Voici un pauvre, qui se prive de manger pour engloutir son argent dans une automobile : « On a beau, explique-t-il, être un moins que rien [9], on est pas pour passer pour un moins que rien. » Ce « passer pour » n’a rien de faux : il fait partie de tout symbolisme : c’est sa fixation sur une marchandise qui est significatrice de notre temps.
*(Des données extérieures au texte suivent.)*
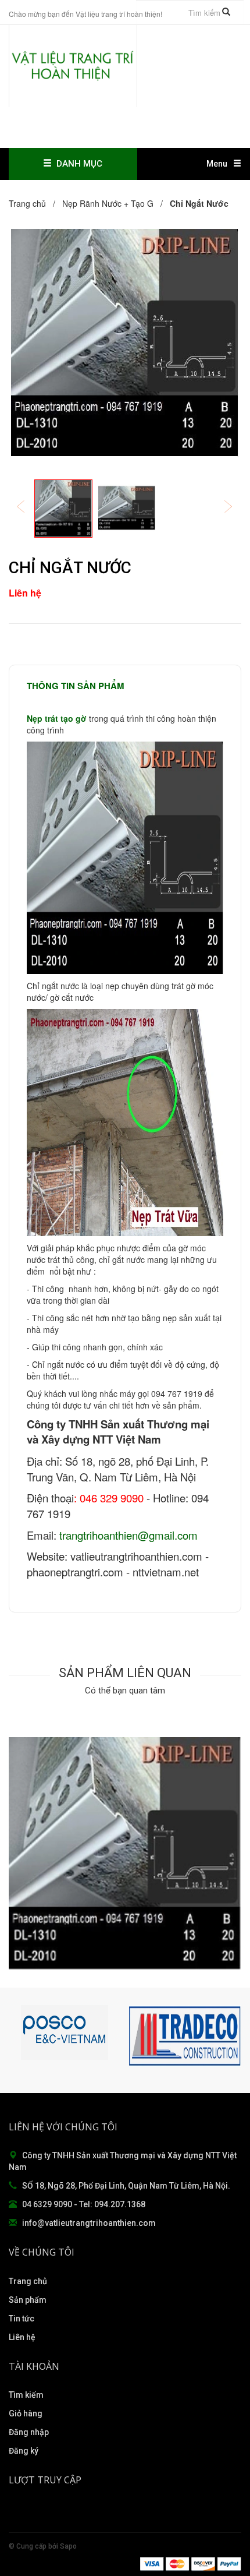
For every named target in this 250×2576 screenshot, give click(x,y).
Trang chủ (28, 2281)
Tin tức (21, 2318)
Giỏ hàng (25, 2413)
Pour peu d’élargir l’idée de marchandise, on s’aperçoit que le même mécanisme sévit dans tous les milieux : comment expliquer, par exemple, la consommation ostentatoire que font les universitaires du dernier jargon à la mode ? « On a beau être ignorant, on est pas pour passer pour des ignorants. » Dans mon club de Camaros, j’observe qu’après Cadillac Parsons, nous avons acheté Lada Althusser, Citroën Bourdieu et autres marques de commerce de l’intelligence sociologique sur roues.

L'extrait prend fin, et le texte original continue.